Sie räumt ein: Die Wartezeiten auf Psychotherapie-Plätze sind zum Teil beträchtlich: Im Frühjahr war in einer Studie der KVB von im Schnitt rund drei Monaten die Rede. Doch der erste Kontakt lasse sich weit schneller herstellen, und es gebe verschiedene Wege, um Hilfe zu suchen, betont Ritter-Rupp. Ein Anruf direkt in Praxen von Psychotherapeuten oder – in schwereren Fällen – bei Psychiatern sei eine Möglichkeit. Die Zeiten, zu denen solche Praxen telefonisch erreichbar sein müssen, seien in den vergangenen Jahren deutlich ausgeweitet worden.

Die Kassenärztliche Vereinigung vermittelt außerdem Termine unter der Telefonnummer 116 117. Daneben informiert die Koordinationsstelle Psychotherapie der KVB gegebenenfalls längerfristige Therapieplätze unter der Nummer 0921 880 99 – 404 10.

Anlaufstelle Hausarztpraxis

Und man dürfe die Hausärztinnen und Hausärzte nicht vergessen, sagt die KVB-Vorständin. Ein Großteil von ihnen habe eine Ausbildung in psychosomatischer Grundversorgung durchlaufen und könne selbst entsprechende Gespräche mit Patienten führen.

Hausärzte könnten aber auch die Weichen stellen, damit ihre Patienten gegebenenfalls von Psychotherapeuten oder auch Psychiatern weiter behandelt werden. "Da haben die meisten ihre Netzwerke, von denen die Kranken profitieren können", sagt Ritter-Rupp.

Telefonseelsorge: Angebot für alle

Ein Hilfsangebot für Menschen in seelischen Notlagen mit einer langen Tradition ist die Telefonseelsorge. Getragen wird das kostenlose und anonyme Angebot seit mehr als sechs Jahrzehnten im Wesentlichen von den christlichen Kirchen. Doch die Telefonnummern 0800 1110111 und 0800 1110222 sind für alle Menschen offen.

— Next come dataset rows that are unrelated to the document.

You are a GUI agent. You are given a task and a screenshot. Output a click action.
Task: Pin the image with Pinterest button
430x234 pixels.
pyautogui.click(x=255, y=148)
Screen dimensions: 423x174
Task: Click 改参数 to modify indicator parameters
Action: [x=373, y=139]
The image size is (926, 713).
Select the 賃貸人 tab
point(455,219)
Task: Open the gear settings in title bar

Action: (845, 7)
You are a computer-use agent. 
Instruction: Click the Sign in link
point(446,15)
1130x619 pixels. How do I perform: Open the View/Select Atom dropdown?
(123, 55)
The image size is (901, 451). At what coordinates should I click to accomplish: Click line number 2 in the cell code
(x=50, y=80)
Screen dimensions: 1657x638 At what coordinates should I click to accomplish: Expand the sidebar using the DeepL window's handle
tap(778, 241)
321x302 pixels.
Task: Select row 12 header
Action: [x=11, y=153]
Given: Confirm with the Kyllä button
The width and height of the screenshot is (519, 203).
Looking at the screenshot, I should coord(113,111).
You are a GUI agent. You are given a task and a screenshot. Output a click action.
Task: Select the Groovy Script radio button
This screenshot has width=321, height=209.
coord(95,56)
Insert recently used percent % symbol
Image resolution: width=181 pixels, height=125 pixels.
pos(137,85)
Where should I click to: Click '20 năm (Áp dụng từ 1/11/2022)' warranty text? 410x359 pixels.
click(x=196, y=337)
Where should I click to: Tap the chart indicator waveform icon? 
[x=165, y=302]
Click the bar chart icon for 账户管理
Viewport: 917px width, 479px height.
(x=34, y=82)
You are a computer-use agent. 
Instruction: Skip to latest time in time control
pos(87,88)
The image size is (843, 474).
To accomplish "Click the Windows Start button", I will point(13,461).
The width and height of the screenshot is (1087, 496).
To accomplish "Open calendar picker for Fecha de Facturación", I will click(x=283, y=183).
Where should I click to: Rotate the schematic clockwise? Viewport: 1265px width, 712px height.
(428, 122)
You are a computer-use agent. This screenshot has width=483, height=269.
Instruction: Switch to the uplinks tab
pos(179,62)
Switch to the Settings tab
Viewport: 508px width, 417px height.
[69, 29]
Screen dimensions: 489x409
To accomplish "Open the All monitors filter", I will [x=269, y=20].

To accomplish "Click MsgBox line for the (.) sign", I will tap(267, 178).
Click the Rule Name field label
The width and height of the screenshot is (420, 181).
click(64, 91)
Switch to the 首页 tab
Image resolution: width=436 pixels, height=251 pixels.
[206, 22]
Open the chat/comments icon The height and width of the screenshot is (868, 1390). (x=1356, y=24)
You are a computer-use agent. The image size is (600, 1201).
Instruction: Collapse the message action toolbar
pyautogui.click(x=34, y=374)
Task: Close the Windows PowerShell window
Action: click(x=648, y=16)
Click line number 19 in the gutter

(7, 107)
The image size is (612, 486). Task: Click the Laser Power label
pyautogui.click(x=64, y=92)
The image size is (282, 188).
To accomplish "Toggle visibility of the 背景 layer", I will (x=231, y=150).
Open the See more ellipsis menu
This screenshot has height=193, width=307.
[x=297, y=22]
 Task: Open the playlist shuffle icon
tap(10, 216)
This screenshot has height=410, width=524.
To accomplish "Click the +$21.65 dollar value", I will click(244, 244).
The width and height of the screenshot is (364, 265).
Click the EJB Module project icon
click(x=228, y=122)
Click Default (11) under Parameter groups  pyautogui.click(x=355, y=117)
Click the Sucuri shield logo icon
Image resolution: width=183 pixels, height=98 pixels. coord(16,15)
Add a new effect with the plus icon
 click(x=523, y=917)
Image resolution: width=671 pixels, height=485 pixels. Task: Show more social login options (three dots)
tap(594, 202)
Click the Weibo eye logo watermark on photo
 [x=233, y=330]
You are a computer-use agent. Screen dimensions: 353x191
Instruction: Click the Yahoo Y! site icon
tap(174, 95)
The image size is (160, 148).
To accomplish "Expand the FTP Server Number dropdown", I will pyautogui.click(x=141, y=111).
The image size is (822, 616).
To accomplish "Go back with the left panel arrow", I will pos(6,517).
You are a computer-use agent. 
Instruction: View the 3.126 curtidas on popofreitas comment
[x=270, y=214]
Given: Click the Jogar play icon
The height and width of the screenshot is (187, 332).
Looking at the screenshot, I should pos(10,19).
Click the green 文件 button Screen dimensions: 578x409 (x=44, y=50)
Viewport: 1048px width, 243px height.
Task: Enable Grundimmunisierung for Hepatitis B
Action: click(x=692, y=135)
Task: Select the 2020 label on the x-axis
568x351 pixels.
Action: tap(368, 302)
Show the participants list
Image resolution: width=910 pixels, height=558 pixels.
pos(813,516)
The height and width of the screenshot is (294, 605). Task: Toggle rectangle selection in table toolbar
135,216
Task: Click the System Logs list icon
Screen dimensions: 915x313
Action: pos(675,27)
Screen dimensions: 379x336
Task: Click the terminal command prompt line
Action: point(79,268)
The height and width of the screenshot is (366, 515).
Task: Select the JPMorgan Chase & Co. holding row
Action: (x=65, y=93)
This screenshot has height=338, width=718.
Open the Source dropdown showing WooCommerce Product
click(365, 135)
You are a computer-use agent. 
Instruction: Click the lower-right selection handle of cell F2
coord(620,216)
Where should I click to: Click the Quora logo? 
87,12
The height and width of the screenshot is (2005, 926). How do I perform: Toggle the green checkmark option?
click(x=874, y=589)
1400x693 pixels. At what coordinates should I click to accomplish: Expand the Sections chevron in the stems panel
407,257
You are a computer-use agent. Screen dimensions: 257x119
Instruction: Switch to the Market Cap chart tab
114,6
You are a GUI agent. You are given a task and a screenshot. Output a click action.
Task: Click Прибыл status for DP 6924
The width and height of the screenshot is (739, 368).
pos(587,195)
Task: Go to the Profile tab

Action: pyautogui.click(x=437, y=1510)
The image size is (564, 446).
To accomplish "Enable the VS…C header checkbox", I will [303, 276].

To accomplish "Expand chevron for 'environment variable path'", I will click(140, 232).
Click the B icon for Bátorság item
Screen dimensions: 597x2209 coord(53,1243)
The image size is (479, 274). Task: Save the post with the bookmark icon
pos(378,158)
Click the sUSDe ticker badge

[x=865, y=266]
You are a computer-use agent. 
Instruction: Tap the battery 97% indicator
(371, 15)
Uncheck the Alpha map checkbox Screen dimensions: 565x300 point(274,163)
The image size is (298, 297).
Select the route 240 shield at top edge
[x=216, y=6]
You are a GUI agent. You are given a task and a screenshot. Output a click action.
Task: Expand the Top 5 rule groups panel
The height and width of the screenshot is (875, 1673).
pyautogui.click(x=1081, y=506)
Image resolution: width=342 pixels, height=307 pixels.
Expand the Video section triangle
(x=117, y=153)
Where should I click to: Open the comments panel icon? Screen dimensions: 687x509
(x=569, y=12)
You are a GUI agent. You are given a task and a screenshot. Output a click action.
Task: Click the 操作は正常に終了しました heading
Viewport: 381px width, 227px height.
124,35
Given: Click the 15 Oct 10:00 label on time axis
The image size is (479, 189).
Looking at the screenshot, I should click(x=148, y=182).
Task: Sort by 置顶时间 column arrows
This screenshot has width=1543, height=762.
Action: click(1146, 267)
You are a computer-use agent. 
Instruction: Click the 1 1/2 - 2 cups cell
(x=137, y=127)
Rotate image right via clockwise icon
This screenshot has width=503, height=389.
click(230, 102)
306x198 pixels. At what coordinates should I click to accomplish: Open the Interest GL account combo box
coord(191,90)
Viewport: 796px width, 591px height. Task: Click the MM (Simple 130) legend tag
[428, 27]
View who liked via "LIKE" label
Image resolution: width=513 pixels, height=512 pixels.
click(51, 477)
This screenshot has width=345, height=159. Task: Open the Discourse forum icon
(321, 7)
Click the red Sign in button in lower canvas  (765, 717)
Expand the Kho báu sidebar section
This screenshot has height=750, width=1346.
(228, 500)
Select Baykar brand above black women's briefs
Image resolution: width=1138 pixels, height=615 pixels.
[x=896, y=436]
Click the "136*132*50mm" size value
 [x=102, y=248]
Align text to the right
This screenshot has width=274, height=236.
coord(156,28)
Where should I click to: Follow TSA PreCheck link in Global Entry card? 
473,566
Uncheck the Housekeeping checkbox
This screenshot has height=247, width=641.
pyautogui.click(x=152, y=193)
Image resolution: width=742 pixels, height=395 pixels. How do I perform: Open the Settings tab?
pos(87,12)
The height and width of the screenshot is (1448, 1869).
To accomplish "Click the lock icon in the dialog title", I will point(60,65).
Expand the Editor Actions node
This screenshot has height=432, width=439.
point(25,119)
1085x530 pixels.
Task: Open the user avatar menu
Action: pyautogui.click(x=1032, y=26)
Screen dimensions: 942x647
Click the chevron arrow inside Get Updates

Die Telefonseelsorge betont, es gehe um Unterstützung für alle, die Hilfe suchen. Bundesweit rund 300 hauptamtliche und etwa 7.700 ehrenamtliche Mitarbeiterinnen und Mitarbeiter bieten zweierlei: Einerseits Zeit, um über Probleme zu reden. Sie verfügen darüber hinaus auch über Adressen weiterer Anlaufstellen, an die sich Menschen in Notlagen gegebenenfalls wenden können.